How to Meet WCAG Accessibility Standards with Captionizer for Confluence
When it comes to collaboration, Confluence has become the heartbeat of many organisations from digital-first companies to public sector teams managing essential services. But as more of our content moves online, so does the responsibility to make sure everyone can access and understand it.
That’s where Captionizer for Confluence comes in. Built by AppFox, Captionizer uses AI to automatically generate clear, accurate captions for images and diagrams on your Confluence pages, helping your organisation take meaningful steps toward WCAG (Web Content Accessibility Guidelines) compliance, and creating a more inclusive experience for every user.
Let’s explore how Captionizer supports accessibility goals and why it’s becoming an essential part of compliance strategies in Confluence.
Why WCAG matters and what it means in practice
The Web Content Accessibility Guidelines (WCAG) contain a range of practical recommendations to make web content more accessible. These guidelines underpin global accessibility laws and standards, including the UK Government’s Public Sector Bodies (Websites and Mobile Applications) Accessibility Regulations 2018, which reference WCAG 2.2.
For public sector bodies and, increasingly, private organisations being WCAG-compliant isn’t just a legal requirement; it’s a customer-focused, operational one. If you use Confluence to publish information, document processes, or share visual content, then you need to make sure that material is accessible to everyone, including people who rely on screen readers or alternative text descriptions.
That’s where Captionizer bridges the gap between great content and accessible content.
The accessibility challenge in Confluence
Teams may not have the time to publish images, screenshots or diagrams with clear captions, which can make them inaccessible to people using assistive technology. Over time, this creates a barrier – pages become less inclusive, and teams face a growing challenge to meet WCAG criteria such as:
- 1.1.1 Non-text Content – All meaningful images must have text alternatives.

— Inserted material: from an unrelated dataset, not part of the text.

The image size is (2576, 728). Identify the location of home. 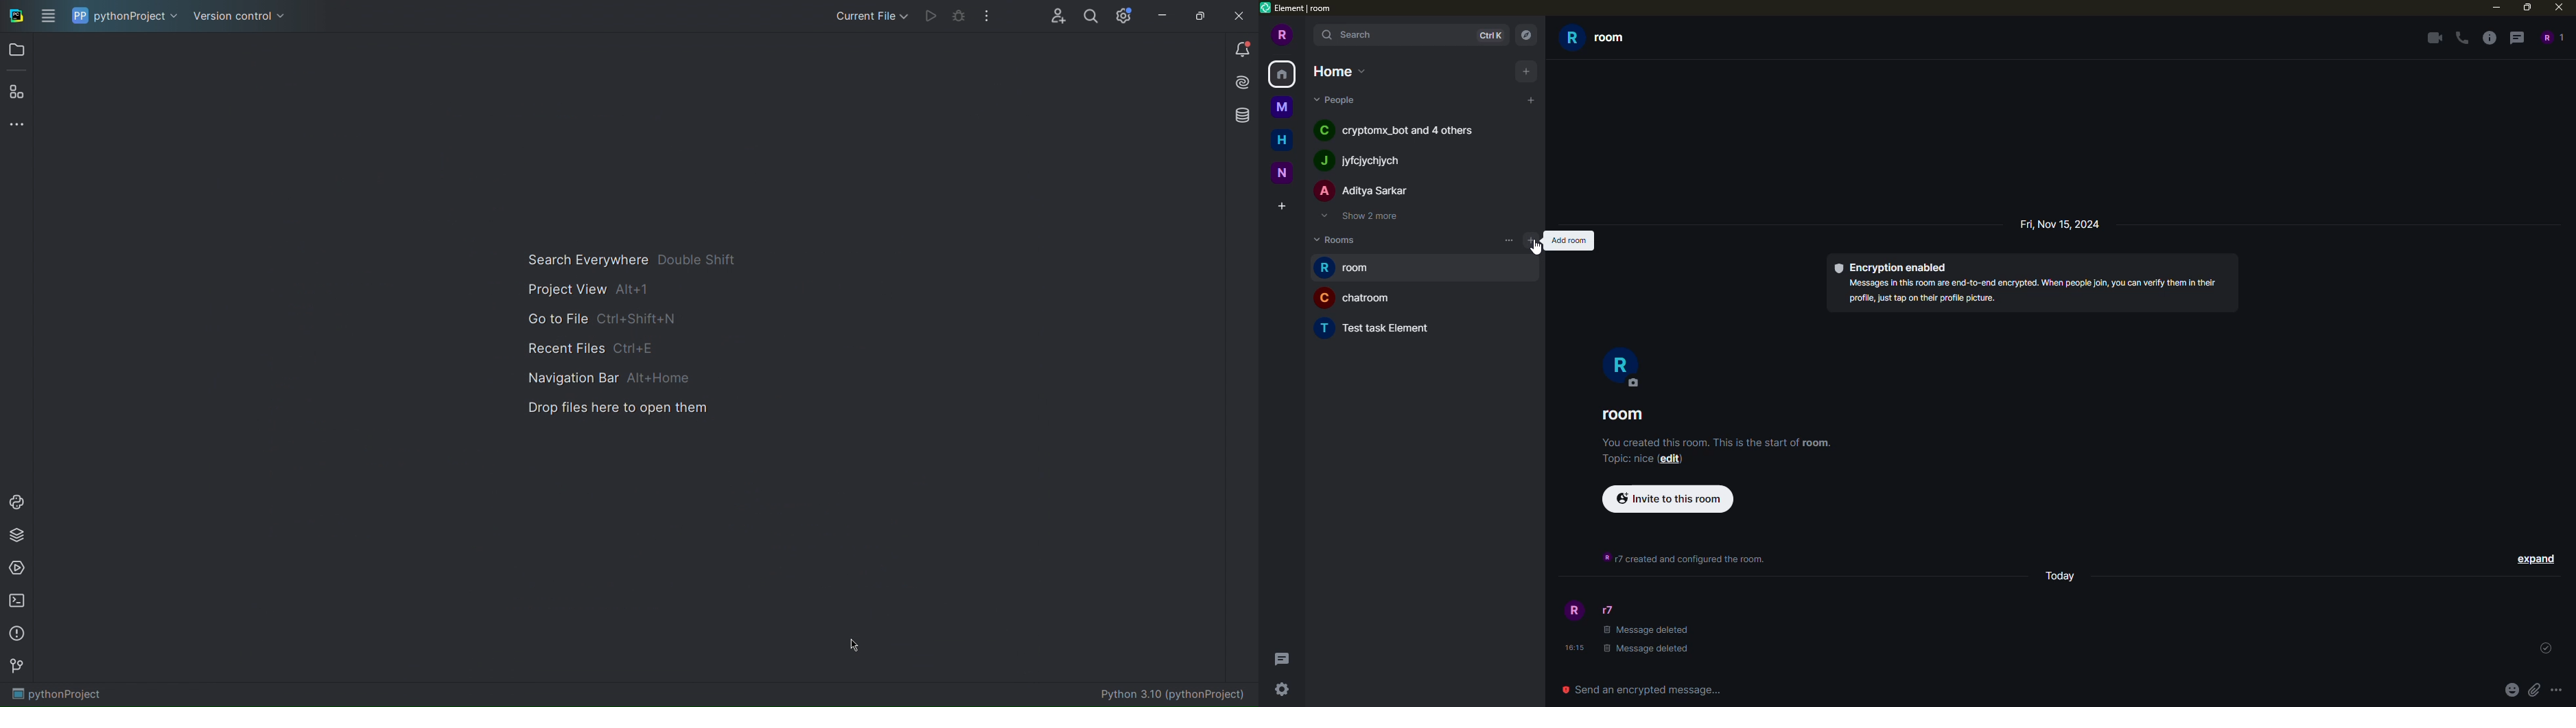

- 1.3.1 Info and Relationships – Information conveyed visually should also be available textually.
- 3.1.5 Reading Level – Text alternatives should be written in clear, simple language where possible.
For teams with hundreds (or thousands) of pages, manually writing captions that meet these standards can be time-consuming and easy to overlook. Captionizer removes that friction.

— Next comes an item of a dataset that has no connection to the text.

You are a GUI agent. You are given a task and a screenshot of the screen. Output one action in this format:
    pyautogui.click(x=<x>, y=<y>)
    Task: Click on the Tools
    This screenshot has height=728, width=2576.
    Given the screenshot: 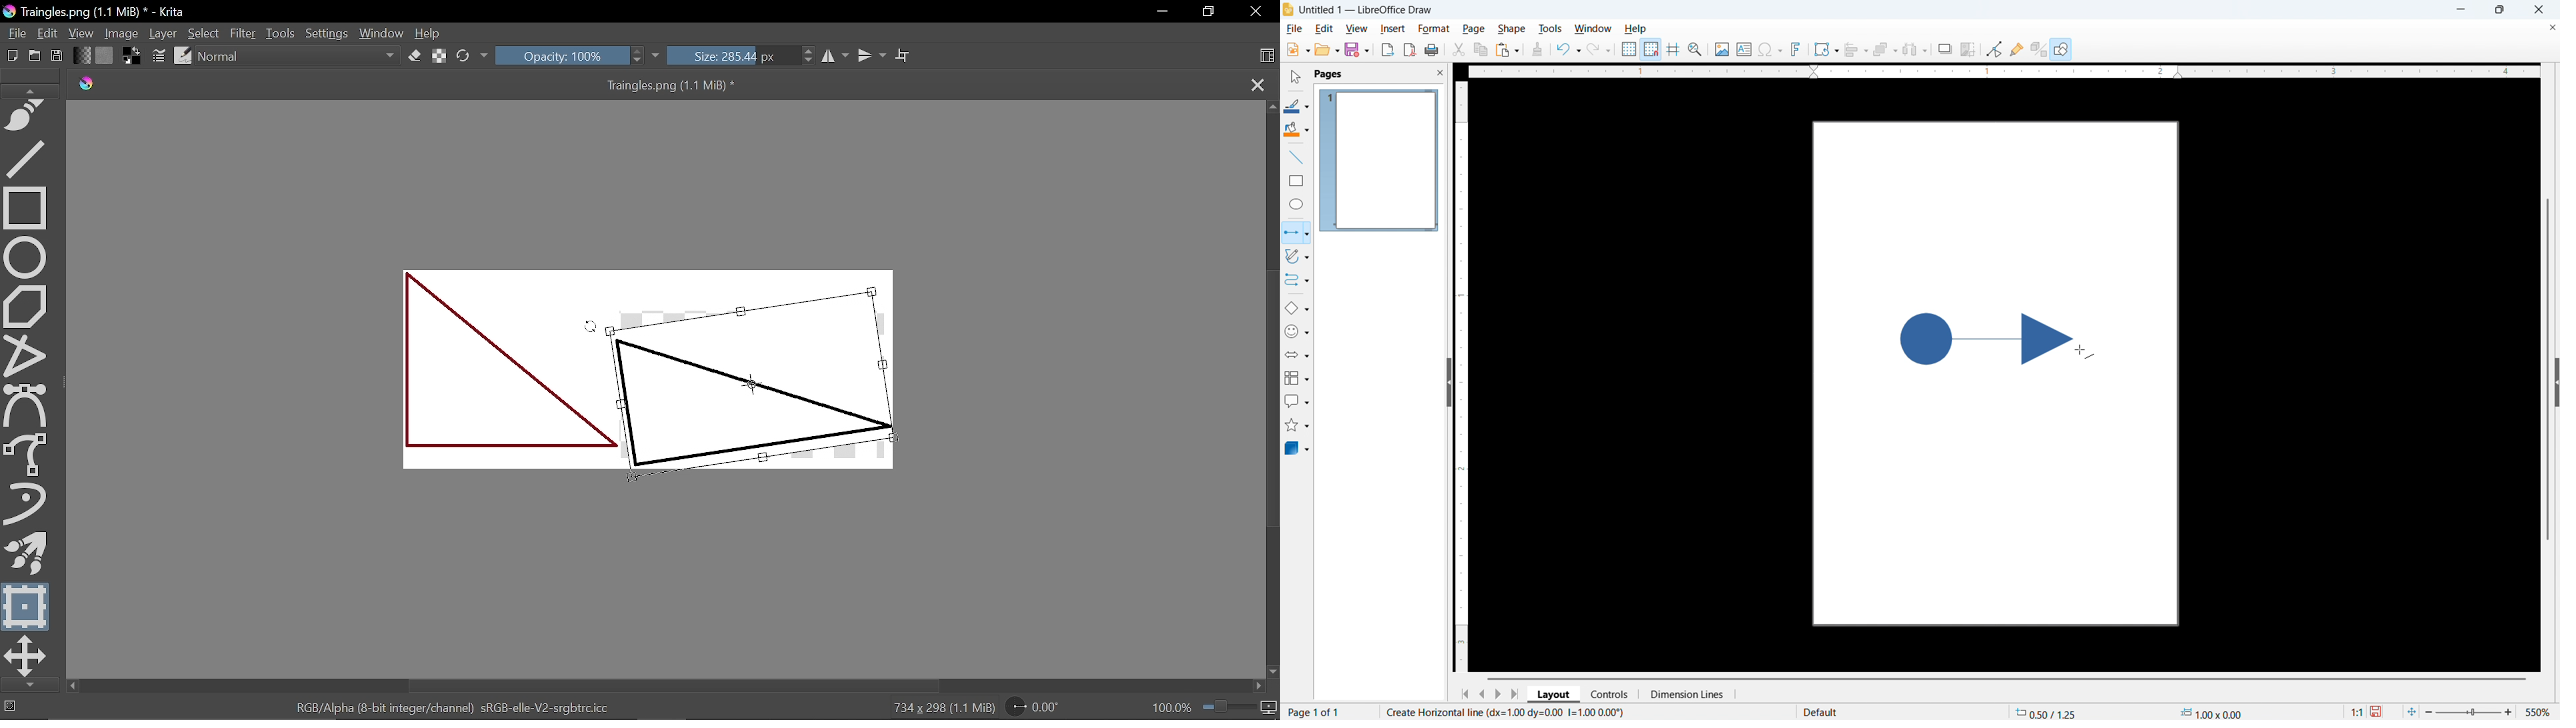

How Captionizer helps teams achieve WCAG compliance
“Captionizer makes the difference between content that looks good and content that works for everyone.” – Sourcesense International
Captionizer for Confluence is designed to simplify accessibility. Using an AI-powered Rovo Agent, Captionizer automatically scans your Confluence pages for images and visual content, then generates suggested captions that you can review, edit, or approve.
Here’s how that functionality supports WCAG-aligned accessibility:
1. Ensuring every image has a meaningful text equivalent
Captionizer helps fulfil WCAG 1.1.1 by generating clear, context-aware captions for visual elements. Each caption provides a textual summary of what’s in the image giving screen readers something meaningful to interpret.

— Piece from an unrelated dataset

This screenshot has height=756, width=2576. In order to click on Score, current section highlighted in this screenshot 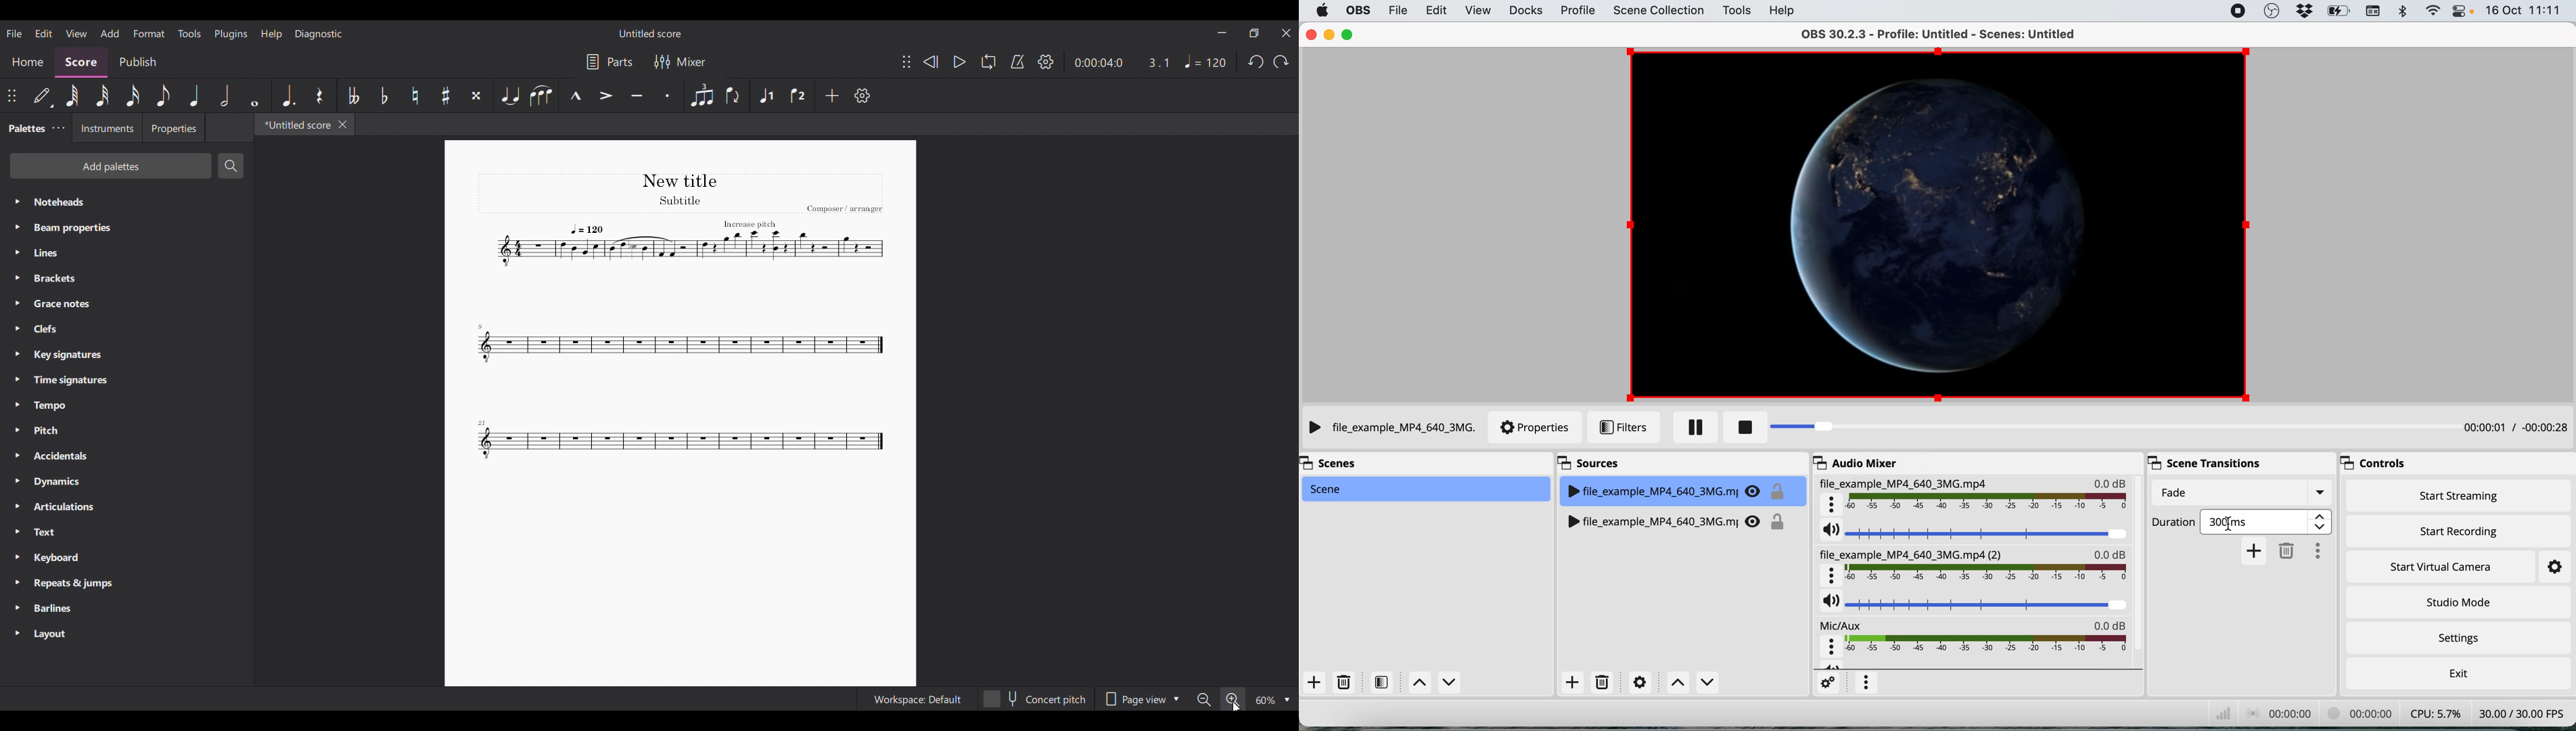, I will do `click(81, 63)`.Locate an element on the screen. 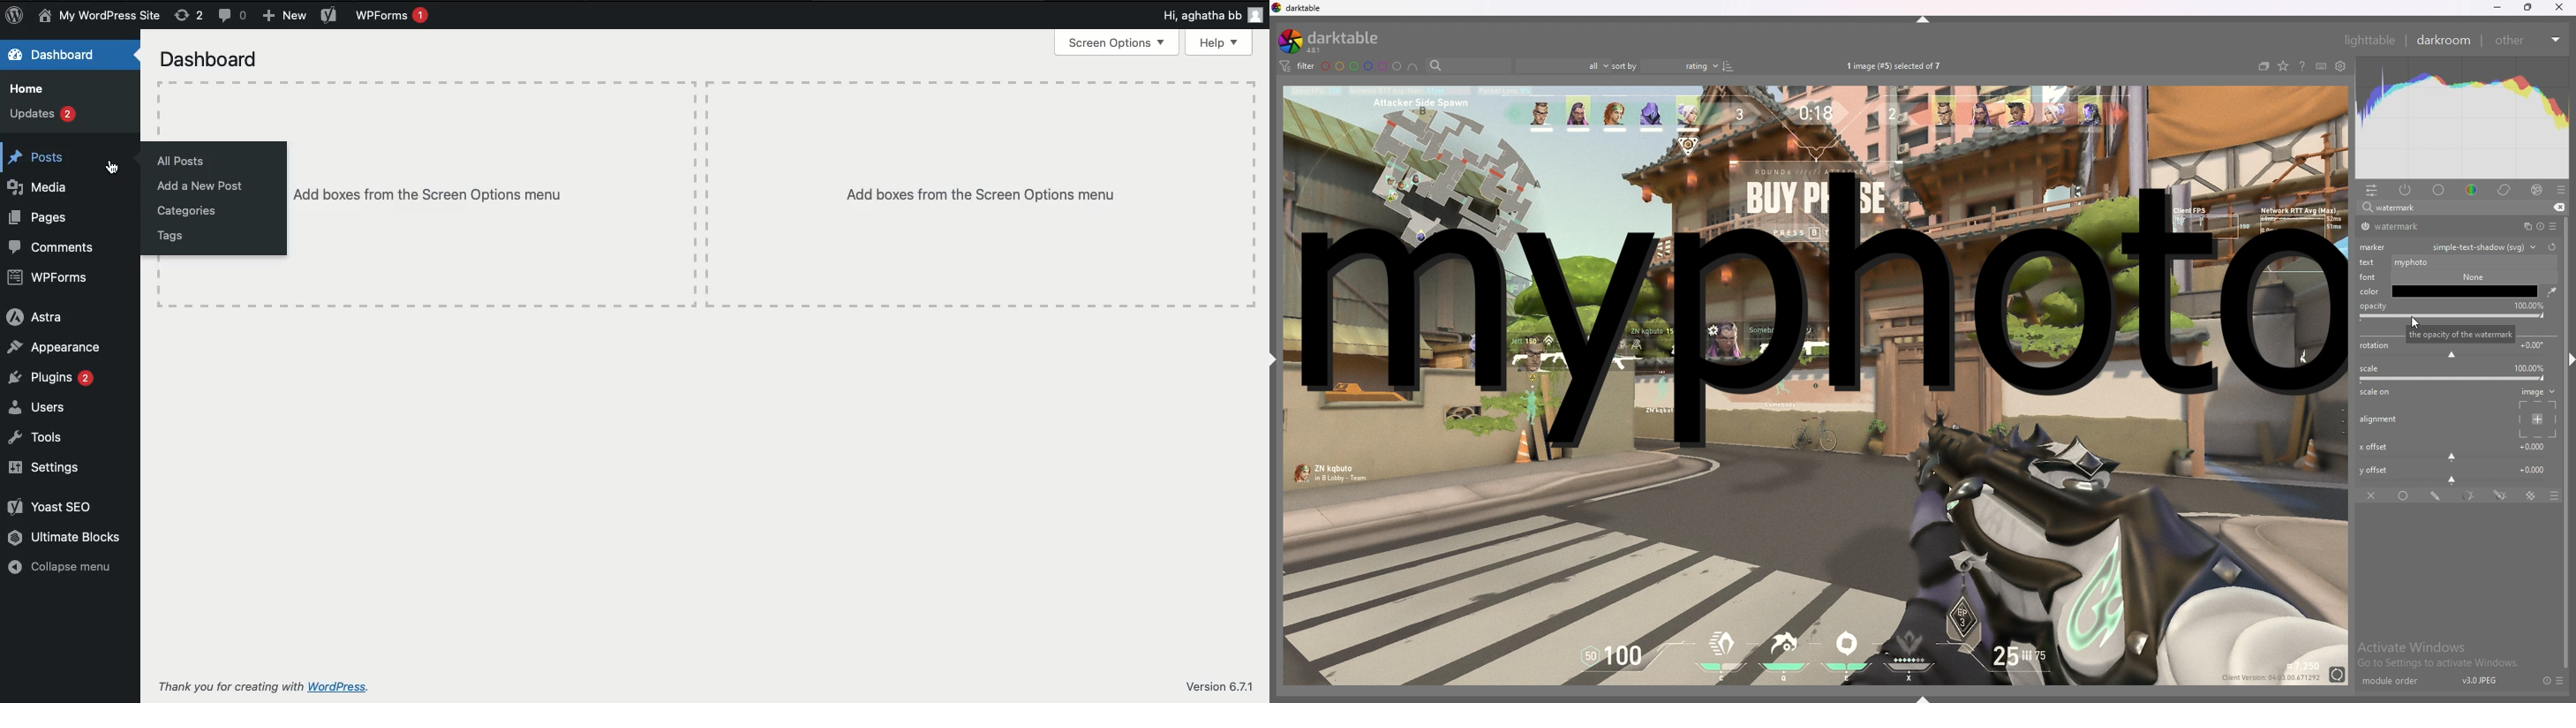 Image resolution: width=2576 pixels, height=728 pixels. Posts is located at coordinates (41, 159).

2. Reducing manual effort and human error
Manual captioning is easy to miss, especially across large Confluence spaces. Captionizer’s automation ensures consistent coverage, helping organisations keep their content accessible by default.
3. Improving comprehension for all readers
Even for users who don’t rely on assistive tools, captions make visual content clearer. They provide context, clarify intent, and make diagrams or screenshots easier to understand, supporting WCAG’s goals of understandable and robust content.
4. Supporting continuous accessibility improvement
Accessibility isn’t a one-time project; it’s an ongoing commitment. Captionizer helps teams embed that mindset into daily content creation, making compliance part of the publishing workflow rather than an afterthought.
Spotlight on the Public Sector
Public sector organisations or companies interacting with the public sector are often required to meet WCAG 2.2 AA as a baseline. For teams publishing guidance, process documentation, or reports in Confluence, Captionizer provides a practical way to meet these obligations without adding to workload.
Instead of manually captioning hundreds of visuals, users can rely on AI-generated captions as a starting point and then edit or approve them to ensure accuracy and tone.
The result: faster compliance, reduced administrative overhead, and more accessible content for citizens, colleagues, and stakeholders.
Accessibility and clarity go hand in hand, with Captionizer
Accessibility isn’t only about meeting standards, it’s about keeping communication inclusive. When your diagrams, screenshots, and visuals include clear captions, you’re not just ticking a compliance box; you’re creating content that’s easier to understand, search, and reuse.
That means:
- Improved inclusivity for all readers.
- Greater clarity in internal documentation.
- Better knowledge retention across diverse teams.
If your organisation is one of many committing to improving accessibility in Confluence, or looking to work closely with those in the public sector space, Captionizer is the free-to-use value-add tool for you.